The History of Elephant Art Pt 3- The Elephant in the Garrett.

As a child I had dreamed of being a bohemian artist living and creating, in a bohemian garret in Paris. Well I didn't live in Paris...but as fulfilling your dreams goes, I came pretty close :-)







The story of your favourite pachyderm artist resumes in 2007. We are in Milan, Italy and I am living alone in a 5th floor appartment (with a stonking view) and spending my days bombing around on various transportation to get to my students.

 I had become a teacher of English to Italians ranging from toddlers to businessmen/women...AND at the urging of friends I had splashed out on a set of colours...the same type of crayons I have used ever since.

At the weekend I would sit in my kitchen and stare at the view across my balcony. This was the balcony where red geraniums flourished one year, and basil plants the next. It was where an Italian serenaded me, and where a friend of mine gallantly swept a pigeon corpse out into oblivion. It you have ever seen the film 'Rear Window' you will know the delight of staring out into the postage stamp sized images of other lives. After a sweaty day of travel and teaching the past participle, I found it soothing to sit in the silence and watch the nuns opposite locking up for the night.

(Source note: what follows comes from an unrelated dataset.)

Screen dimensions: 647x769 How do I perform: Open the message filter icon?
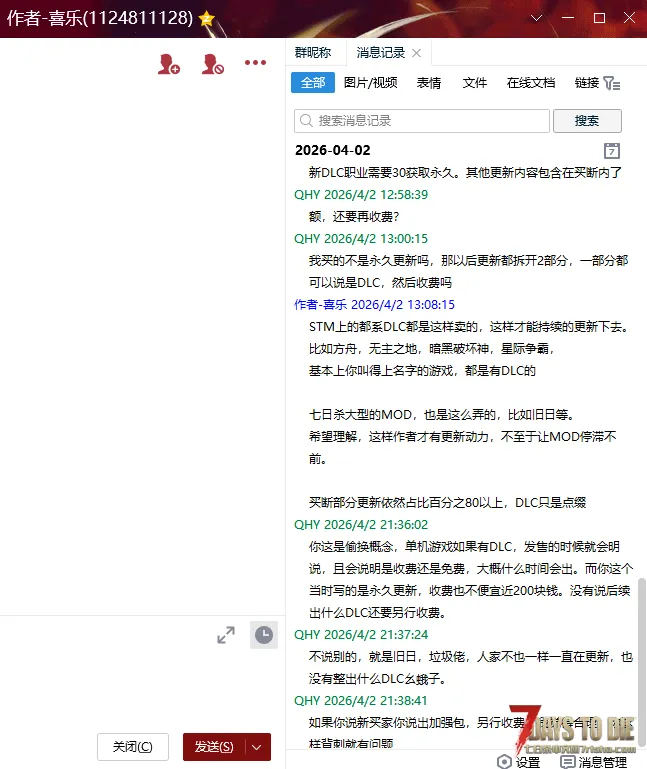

I had wondered if, after so long away from art, I would have anything to 'say'....but I bought the colours fully prepared, and even, expecting, to fail. As it was it was like a cork popping out of a bottle with a rush of bubbles and fizz following,. After over 15 years of visual silence, I had a lot to say!!



My first efforts ranged from the quite abstract about my emotions, to abstractions of lights or shapes I could see, details of the world of my first flat, and flora and fauna. I can never get sick of drawing leaves and 
 flowers!





Now I was an artist in an attic...sort of.  

I would recommend two things to anyone nervous of plunging into being creative. The first is to do as I did and buy the cheapest materials of adequate quality. This does not mean drawing on baking parchment and using toothpaste when you run out of white acrylic (both of which I have done in the past!)  The important thing is to have enough materials to waste on doing crap work...'cos being a bit rubbish goes with the territory of developing your work. Don't forget, that for every piece I post that is ok, there will  have been piles and piles of work that had absolutely no merit. 

The second is to work at the size you are most comfortable with. There is an inbuilt snobbery in art that big is best. That is fine if your work lends itself to a large size. Time is also a  factor. With wobbly health, whilst struggling to work, I was never going to cover large canvasses in my spare time. I bought myself modest sketch pads, and a wonderful little book of postcards- A6 sized watercolour paper, that you could send as cards. 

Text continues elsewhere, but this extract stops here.